» PROMPT
Write each entry out again verbatim, pictures excluded.
----- PROVIDED DATA
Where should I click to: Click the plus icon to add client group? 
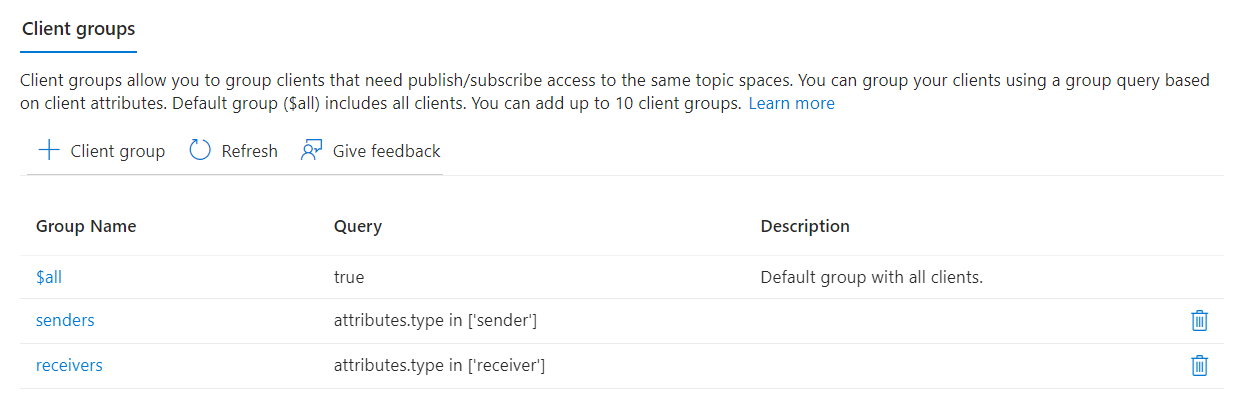point(48,151)
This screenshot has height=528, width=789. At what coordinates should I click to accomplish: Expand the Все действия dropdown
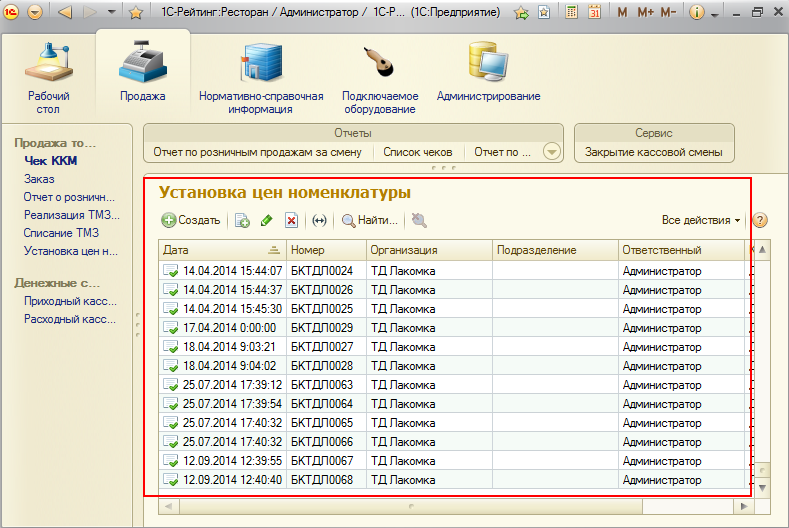click(x=701, y=220)
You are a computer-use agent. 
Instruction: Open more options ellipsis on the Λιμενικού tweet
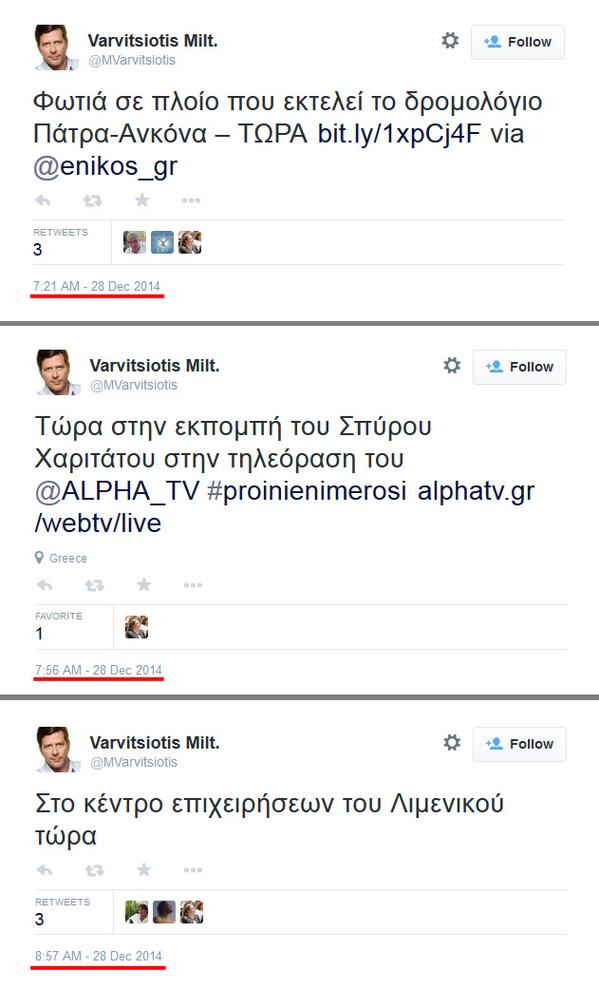click(x=192, y=870)
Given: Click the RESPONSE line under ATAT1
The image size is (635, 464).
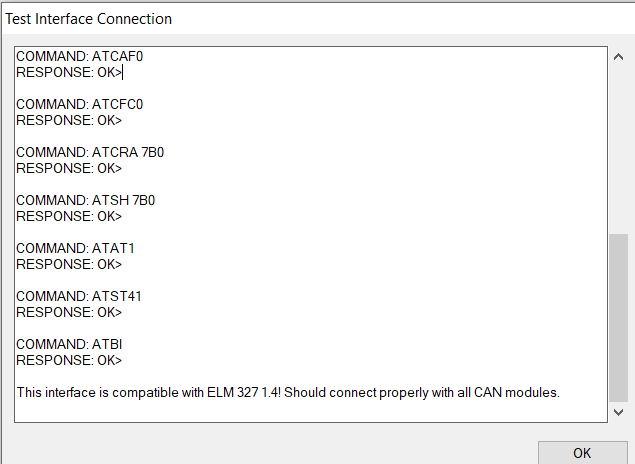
----------
» RESULT FOR THIS EXERCISE
Where should I click to: Click the plus icon to add client group? 
point(48,151)
This screenshot has height=528, width=789. At what coordinates should I click to accomplish: Expand the Все действия dropdown
click(x=701, y=220)
You are a computer-use agent. 
Instruction: Open more options ellipsis on the Λιμενικού tweet
click(x=192, y=870)
Given: Click the RESPONSE line under ATAT1
The image size is (635, 464).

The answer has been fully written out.